The Pharmaceutical sector, once a powerhouse of billion-dollar M&A activity, has been relatively quiet in recent years. One exception was Takeda Pharmaceutical‘s (NYSE: TAK) takeover of Shire plc in 2018 for $81.5 billion.
In March, the Japanese drug maker was back again, although on the sell-side. Takeda announced the sale of a portfolio of select non-core products exclusively in Latin America, including over-the-counter and prescription pharmaceutical products sold in Brazil, Mexico, Argentina, Colombia, Ecuador, Panama and Peru.
The buyer was Brazil’s largest pharmaceutical company, Hypera S.A., with a leading position in branded prescriptions, consumer health and branded generics.
The price was $825 million, which Takeda will use to deleverage its balance sheet following the Shire acquisition, with a target of 2x net debt/adjusted EBITDA within the March 2022 to March 2024 timeframe, the company said in a statement.
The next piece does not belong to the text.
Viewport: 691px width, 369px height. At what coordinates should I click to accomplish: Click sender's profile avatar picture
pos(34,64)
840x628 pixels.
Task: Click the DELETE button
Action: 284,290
This is Takeda’s fifth divestment over the last 12 months, contributing to its goal to divest approximately $10 billion in non-core assets. It previously announced the sales of TachoSil® to Ethicon, part of Johnson & Johnson‘s (NYSE: JNJ) Medical Device division for $400 million in May 2019. In July 2019, it sold its dry-eye drug, Xiidra®, to Novartis (NYSE: NVS) for $3.4 billion.
Then came the sales of non-core assets to Acino for over $200 million in October 2019, in countries spanning Near East, Middle East and Africa, and a portfolio of non-core assets in Russia, Georgia, and a number of Commonwealth of Independent States countries to STADA for $660 million in November 2019.
The non-core products in this latest transaction generated revenues of approximately $215 million in FY 2018, driven by sales of key products such as Neosaldina®, Nesina®, and Dramin®.
Takeda’s aim is to focus on its chosen core business areas, in gastroenterology, rare diseases, plasma-derived therapeis, oncology and neuroscience.